Table 5 shows the association of BAZ, physical activity level and screen time with malted drink consumption. There were no significant associations between BAZ and malted drink consumption in either age group. Physical activity level and screen time during weekends were independently associated with malted drink consumption among 6 to 9 year-old children. Children who participated in high physical activity levels had significantly higher odds for consuming malted drinks than those who were involved in low physical activity levels (OR = 1.77, 95 % CI = 1.06, 2.99). Children who spent more time on watching television or using computer had significantly lower odds for consuming malted drinks (OR = 0.93, 95 % CI = 0.87, 1.00).
Table 5

Association of body weight status, physical activity level and screen time with malted drink consumptiona

Variables

6–9 years old

10–12 years old

 

Odd Ratio (95 % CI)

p-value

Odd Ratio (95 % CI)

p-value

BMI-for-age

 BMI-for-age Z-score

1.02 (0.92, 1.13)

0.729

1.05 (0.95, 1.18)

0.341

Physical activity level

 Low

1.00 (Reference)

 

1.00 (Reference)

 

 Moderate

1.33 (0.97, 1.82)

0.079

0.93 (0.65, 1.34)

0.711

 High

1.77 (1.06, 2.99)

0.031

1.12 (0.56, 2.25)

0.757

Screen time, hours

 Weekdays

1.06 (0.94, 1.20)

0.361

1.02 (0.92, 1.14)

0.697

 Weekends

0.93 (0.86, 0.99)

0.032

0.95 (0.90, 1.01)

0.133

aAdjusted for region, area, gender, ethnicity and household income, using multivariate logistic regression. Level of significance was set at 0.05 (two-tailed)

Discussion

The present study is one of the first to examine malted drink consumption and associated factors among Malaysian primary school children. Nationally, 73.5 % of children reported consuming malted drinks at least once a week. Boys, indigenous children, and those who lived in the East Coast region of the country had a higher prevalence of malted drink consumption. In addition, malted drink consumers were found to have similar total daily energy intake but higher daily micronutrient intakes compared to non-consumers. High physical activity level and less screen time were associated with greater likelihood of malted drink consumption after adjustment for region, area, gender, ethnicity and household income. No association was observed between malted drink consumption and weight status among children.

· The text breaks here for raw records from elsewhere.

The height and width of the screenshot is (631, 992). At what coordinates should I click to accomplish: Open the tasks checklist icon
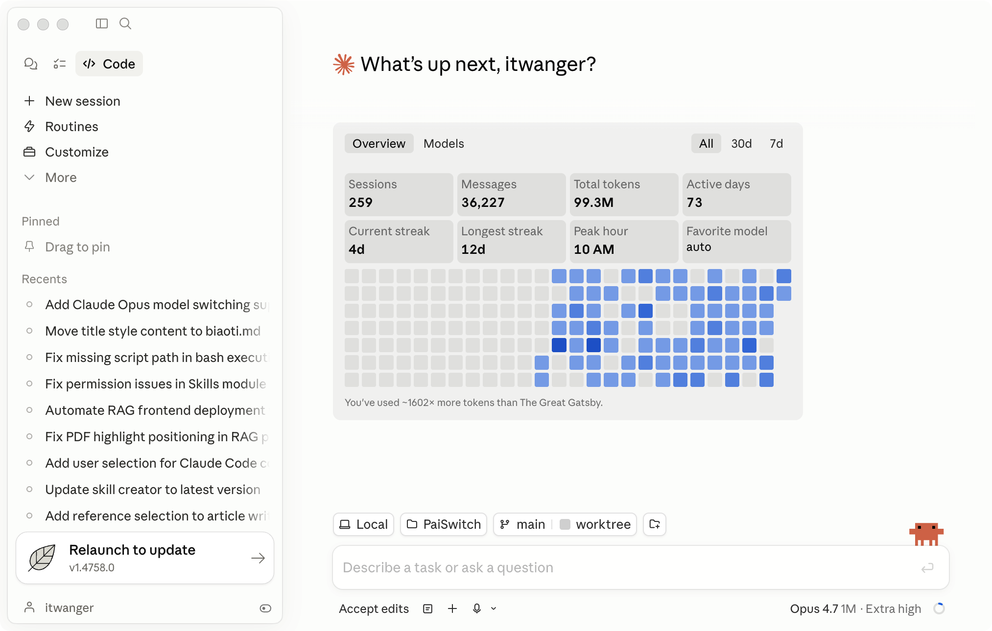pos(60,64)
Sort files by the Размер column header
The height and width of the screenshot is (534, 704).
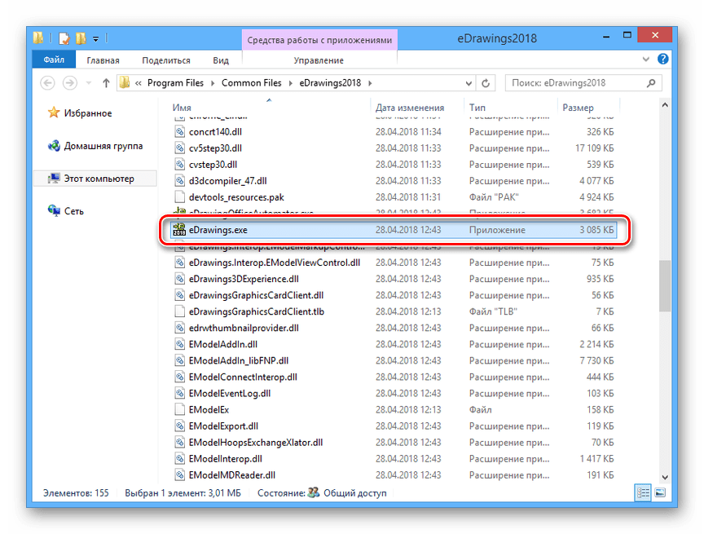click(579, 108)
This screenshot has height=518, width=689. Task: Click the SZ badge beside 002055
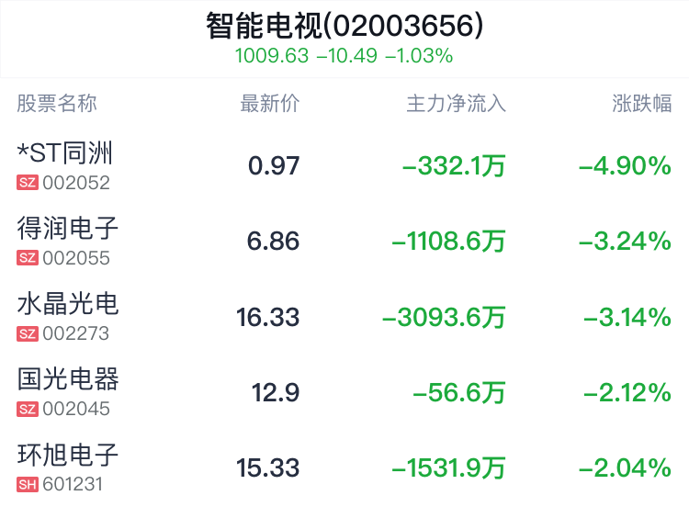click(28, 258)
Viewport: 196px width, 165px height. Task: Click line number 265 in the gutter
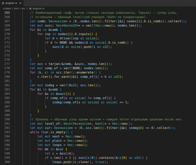click(7, 13)
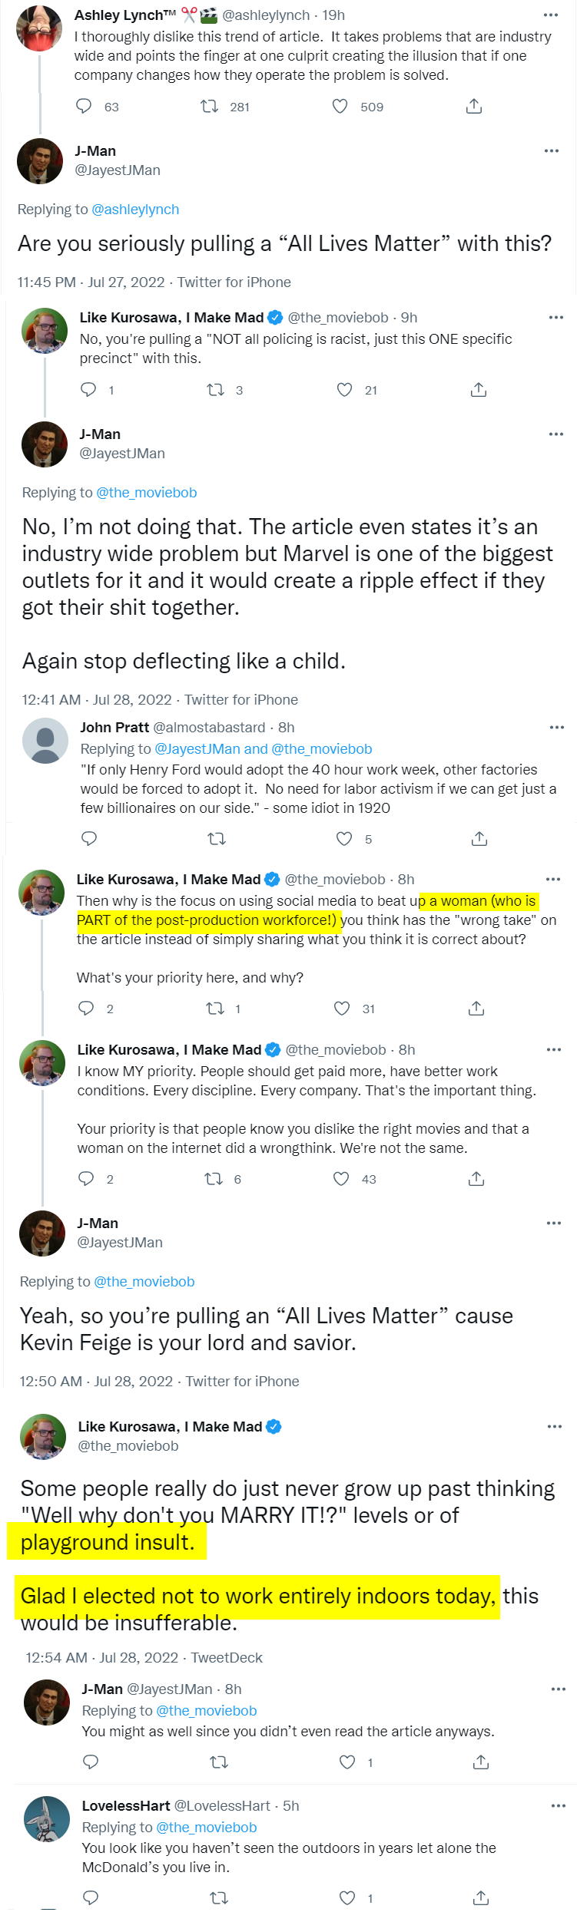The height and width of the screenshot is (1922, 577).
Task: Retweet Ashley Lynch's tweet with 281 retweets
Action: click(209, 106)
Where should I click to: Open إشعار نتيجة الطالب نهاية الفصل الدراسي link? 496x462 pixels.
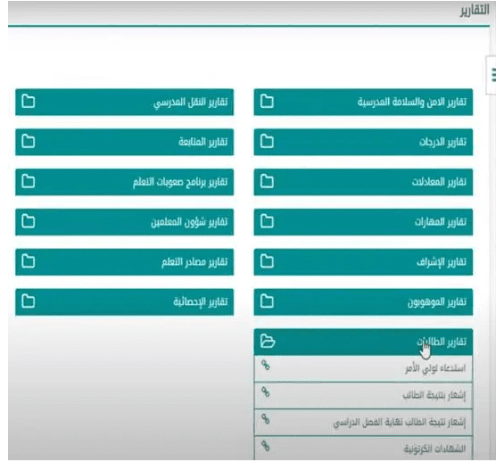pos(363,422)
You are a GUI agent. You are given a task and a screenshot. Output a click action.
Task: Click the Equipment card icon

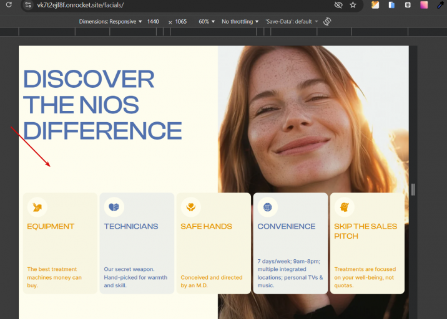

There was a differential effect of gender on malted drink consumption among the younger age group of children only. This might reflect gender differences in food preferences [21] and parental influences on food choices in the early childhood stage [22]. Higher prevalence of malted drink consumption among indigenous people could be attributed to the implementation of the Malaysian Food Basket programme [23]. Malted drinks are included as one of the food items in this programme and are received by a majority of the indigenous people due to food insecurity. From this aspect, malted drinks could be perceived as healthy by indigenous parents and therefore, encouraged amongst their children. A study from the United States showed that consumption of beverages such as sports and energy drinks were more prevalent in higher income populations [24]. Another study from Canada reported that consumption of soft drinks and fruit juices were more prevalent in lower socio-economic status population as determined based on education, household income and employment status [25]. However, our results did not show any association between malted drink consumption and household income. This finding may be potentially explained by the acceptable price range of malted drinks in the market.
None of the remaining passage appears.